▶ _WHAT TO PRODUCE_
Type each record below again, with the same words.

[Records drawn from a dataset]
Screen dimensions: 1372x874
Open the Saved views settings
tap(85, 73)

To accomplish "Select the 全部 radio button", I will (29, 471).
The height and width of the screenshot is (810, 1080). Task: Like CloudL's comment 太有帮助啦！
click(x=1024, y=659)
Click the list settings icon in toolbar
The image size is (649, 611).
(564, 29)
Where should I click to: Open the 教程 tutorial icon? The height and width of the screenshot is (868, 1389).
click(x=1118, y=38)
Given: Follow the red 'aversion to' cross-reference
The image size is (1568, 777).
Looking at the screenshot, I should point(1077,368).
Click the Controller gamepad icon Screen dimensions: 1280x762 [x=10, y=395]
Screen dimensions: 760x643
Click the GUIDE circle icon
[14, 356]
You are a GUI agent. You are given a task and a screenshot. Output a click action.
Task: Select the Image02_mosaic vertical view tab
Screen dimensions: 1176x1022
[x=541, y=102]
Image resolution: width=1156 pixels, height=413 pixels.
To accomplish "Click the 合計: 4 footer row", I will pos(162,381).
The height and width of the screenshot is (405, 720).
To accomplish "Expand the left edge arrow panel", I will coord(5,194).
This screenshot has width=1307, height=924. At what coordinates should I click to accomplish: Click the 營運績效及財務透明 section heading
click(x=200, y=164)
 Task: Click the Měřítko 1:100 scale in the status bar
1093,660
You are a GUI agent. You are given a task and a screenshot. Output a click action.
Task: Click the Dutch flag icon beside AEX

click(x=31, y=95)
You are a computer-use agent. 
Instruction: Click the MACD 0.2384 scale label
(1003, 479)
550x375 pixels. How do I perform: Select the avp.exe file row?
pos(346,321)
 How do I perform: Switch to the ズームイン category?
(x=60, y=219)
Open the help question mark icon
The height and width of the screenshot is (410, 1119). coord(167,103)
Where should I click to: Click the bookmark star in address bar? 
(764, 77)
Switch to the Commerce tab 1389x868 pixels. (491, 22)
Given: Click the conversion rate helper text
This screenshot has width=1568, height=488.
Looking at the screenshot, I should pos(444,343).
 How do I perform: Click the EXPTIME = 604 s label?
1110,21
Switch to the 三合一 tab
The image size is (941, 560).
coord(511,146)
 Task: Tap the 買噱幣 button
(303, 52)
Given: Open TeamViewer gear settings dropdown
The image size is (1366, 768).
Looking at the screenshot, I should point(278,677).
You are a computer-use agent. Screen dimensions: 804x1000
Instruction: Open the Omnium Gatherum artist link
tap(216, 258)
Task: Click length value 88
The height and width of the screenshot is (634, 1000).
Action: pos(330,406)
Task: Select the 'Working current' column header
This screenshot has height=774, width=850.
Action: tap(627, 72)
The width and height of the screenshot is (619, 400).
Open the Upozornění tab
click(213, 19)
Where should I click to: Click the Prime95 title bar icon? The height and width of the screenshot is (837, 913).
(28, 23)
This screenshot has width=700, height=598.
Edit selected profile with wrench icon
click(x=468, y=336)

▶ _YOUR RESPONSE_
Screen dimensions: 1372x874
Open the Saved views settings
tap(85, 73)

To accomplish "Select the 全部 radio button", I will (29, 471).
The height and width of the screenshot is (810, 1080). Task: Like CloudL's comment 太有帮助啦！
click(x=1024, y=659)
Click the list settings icon in toolbar
The image size is (649, 611).
(564, 29)
Where should I click to: Open the 教程 tutorial icon? The height and width of the screenshot is (868, 1389).
click(x=1118, y=38)
Given: Follow the red 'aversion to' cross-reference
The image size is (1568, 777).
Looking at the screenshot, I should point(1077,368).
Click the Controller gamepad icon Screen dimensions: 1280x762 [x=10, y=395]
Screen dimensions: 760x643
Click the GUIDE circle icon
[14, 356]
You are a GUI agent. You are given a task and a screenshot. Output a click action.
Task: Select the Image02_mosaic vertical view tab
Screen dimensions: 1176x1022
[x=541, y=102]
Image resolution: width=1156 pixels, height=413 pixels.
To accomplish "Click the 合計: 4 footer row", I will pos(162,381).
The height and width of the screenshot is (405, 720).
To accomplish "Expand the left edge arrow panel", I will coord(5,194).
This screenshot has width=1307, height=924. At what coordinates should I click to accomplish: Click the 營運績效及財務透明 section heading
click(x=200, y=164)
 Task: Click the Měřítko 1:100 scale in the status bar
1093,660
You are a GUI agent. You are given a task and a screenshot. Output a click action.
Task: Click the Dutch flag icon beside AEX

click(x=31, y=95)
You are a computer-use agent. 
Instruction: Click the MACD 0.2384 scale label
(1003, 479)
550x375 pixels. How do I perform: Select the avp.exe file row?
pos(346,321)
 How do I perform: Switch to the ズームイン category?
(x=60, y=219)
Open the help question mark icon
The height and width of the screenshot is (410, 1119). coord(167,103)
Where should I click to: Click the bookmark star in address bar? 
(764, 77)
Switch to the Commerce tab 1389x868 pixels. (491, 22)
Given: Click the conversion rate helper text
This screenshot has width=1568, height=488.
Looking at the screenshot, I should pos(444,343).
 How do I perform: Click the EXPTIME = 604 s label?
1110,21
Switch to the 三合一 tab
The image size is (941, 560).
coord(511,146)
 Task: Tap the 買噱幣 button
(303, 52)
Given: Open TeamViewer gear settings dropdown
The image size is (1366, 768).
Looking at the screenshot, I should point(278,677).
You are a computer-use agent. Screen dimensions: 804x1000
Instruction: Open the Omnium Gatherum artist link
tap(216, 258)
Task: Click length value 88
The height and width of the screenshot is (634, 1000).
Action: pos(330,406)
Task: Select the 'Working current' column header
This screenshot has height=774, width=850.
Action: tap(627, 72)
The width and height of the screenshot is (619, 400).
Open the Upozornění tab
click(213, 19)
Where should I click to: Click the Prime95 title bar icon? The height and width of the screenshot is (837, 913).
(28, 23)
This screenshot has width=700, height=598.
Edit selected profile with wrench icon
click(x=468, y=336)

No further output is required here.